I make big workbenches this way for ‘flying factory’ work (where I put together a temporary crew and workshop in a hired hanger) for filmsets. With just the sip style panel and a leg on each corner and even 3m long benches don’t sag even when you stand on. If you were to hammer on them blacksmith-style you’d get a lot of bounce though.
make a sort of SIP – put your 18mm on top, a 3×2 frame (you could prob get away with 3×1), then put a skin of something on the bottom, 9mm perhaps. That means for the bench to sag the bottom sheet would have to stretch… which it can’t.
mount the ply on a frame made 2×2/2×4 , then mount your legs to that.
the ply wont be bouncy after that .
This is exactly what I did and it works a treat.
Used cheap CLS screwed to the underside of the ply (all edges and one across the middle) on a 8″ x 3″ ply sheet.

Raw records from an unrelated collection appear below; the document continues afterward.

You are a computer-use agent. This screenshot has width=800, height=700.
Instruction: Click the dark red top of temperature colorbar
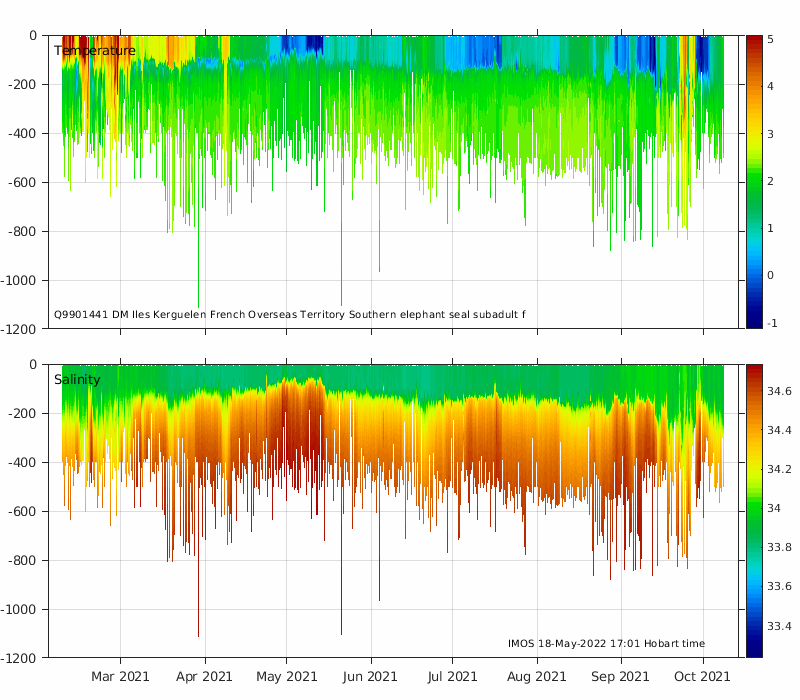pos(753,40)
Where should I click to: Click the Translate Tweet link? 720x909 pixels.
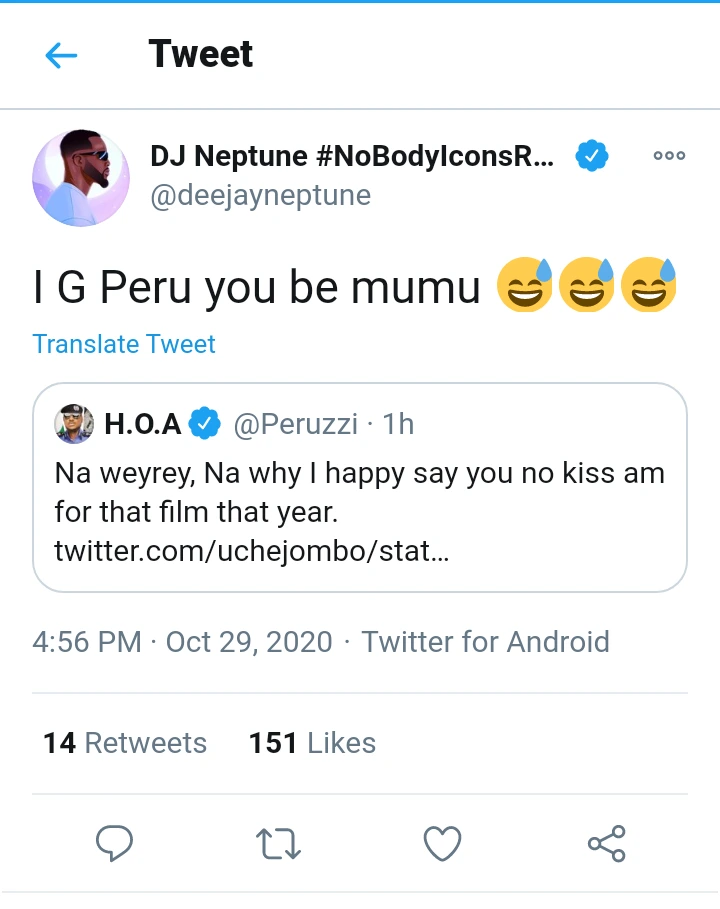(124, 344)
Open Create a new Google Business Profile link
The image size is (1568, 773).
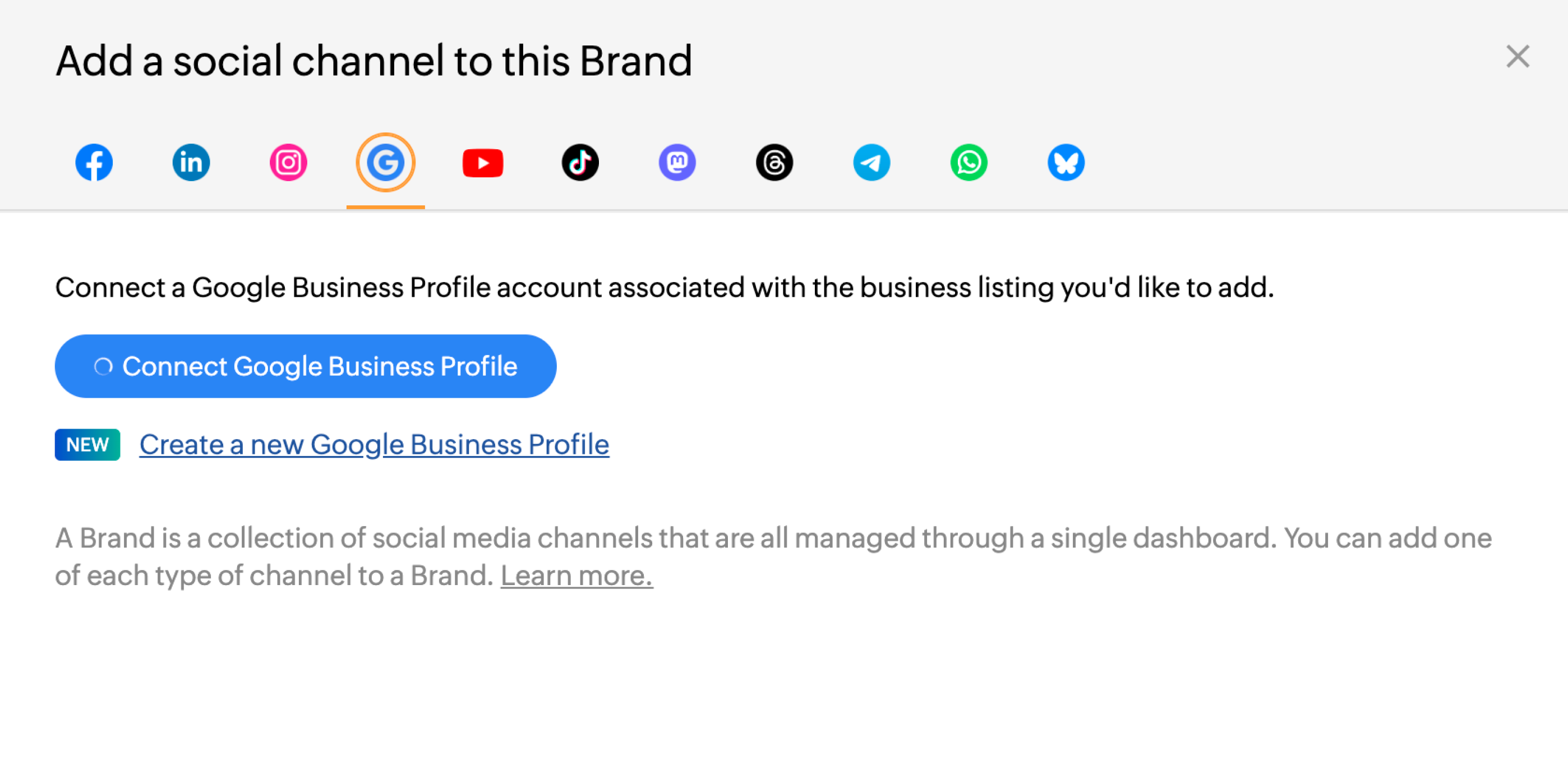click(373, 444)
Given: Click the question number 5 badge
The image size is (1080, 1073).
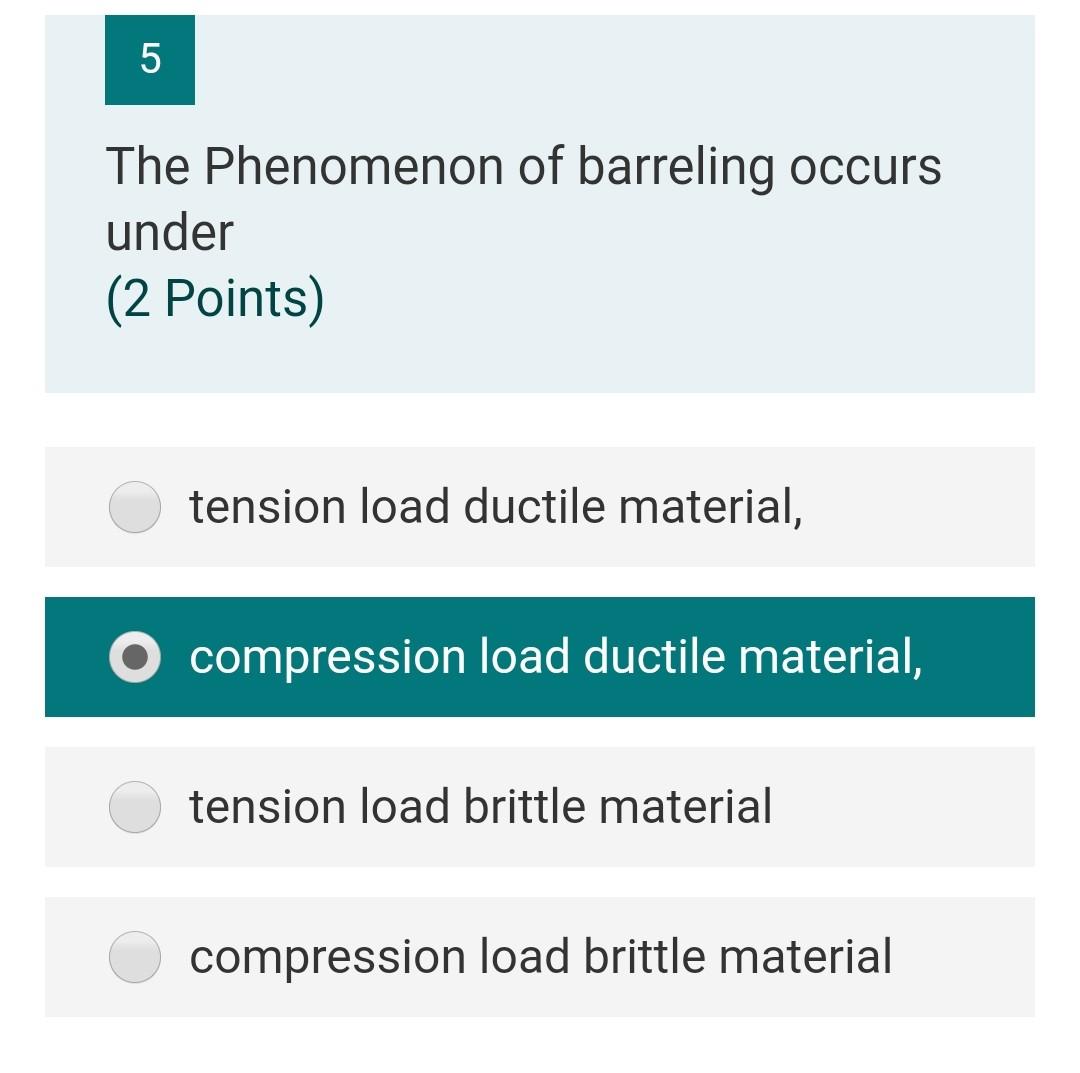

I used an 8″ batten fixed to the wall for the back edge, and 3×3 fence posts (x4) along the front edge as legs.
Great for storage underneath as there is no need for cross bracing on the legs as it fixed along the back edge so can’t topple.)
Very sturdy and seen a lot of use over the last 7 years with no problems.
inkeeping with the rest of the shed – i do suggest bib and braces – horizontal and diagonal bracing required – as well as fixing to a batten at the back and suspending it from the roof via cables.
then you can hide in your bunker under the bench in times of war
I’ve got some 5″ fence posts I dug up from the plot, before the Workshop was built, which I’ll cut up and use as legs. As for height, I was thinking kitchen worktop height, so I have the option of putting a Tumble Dryer / fridge under there at some point in the future.
I have just bought 2 work benches from a school that has relocated, both are hybrid Woodwork/Metalwork benches that can be converted simply and easily. Came with all the vices (1 long flat woodwork, 1 upright woodwork and 1 metal work upright) there are draws attached to the metal framework.. very sturdy, very unused.
its a slippy slope…. id make it just low enough that they wont fit….. before you know it mrs footflaps will be putting up floral curtains and such like in your WORKSHOP !
its a slippy slope…. id make it just low enough that they wont fit….. before you know it mrs footflaps will be putting up floral curtains and such like in your WORKSHOP !
Luckily she is currently occupied planning the redecoration of the bike room in the house, which will shortly be emptied when everything gets moved into the workshop (as soon as I get the alarm up and running).
Doesn’t flex at all when you stand on it, it will be used as such for painting the ceiling. I’ll probably use another sheet to of ply to add a shelf underneath for filing storage boxes etc.
If you want a seriously solid work table in a shed, then the two we have at work are perfect; steel topped type composing tables, a bit like this one: http://www.briarpress.org/24657
The top is cast steel, which goes rusty in minutes if you spill liquid on it, and you need a pallet truck to move either one around, I reckon they weigh about ¼ ton each. Brilliant work tops, great for hammering the bejayzus out of anything!
Footflaps, I’d brace the legs front to back and put a lower shelf in and nail it too, it will help it’s lateral strength no end. I’d make a L shaped brackets brackets and bolt it to the floor.
The Ply shelf will double as a brace for the legs to keep them all from flexing. I was thinking I’d have 6 legs originally, but it seems OK, so far, with just the four. I’m going to make another one, so might make that a bit lower and beefier. Just need to buy some vices now….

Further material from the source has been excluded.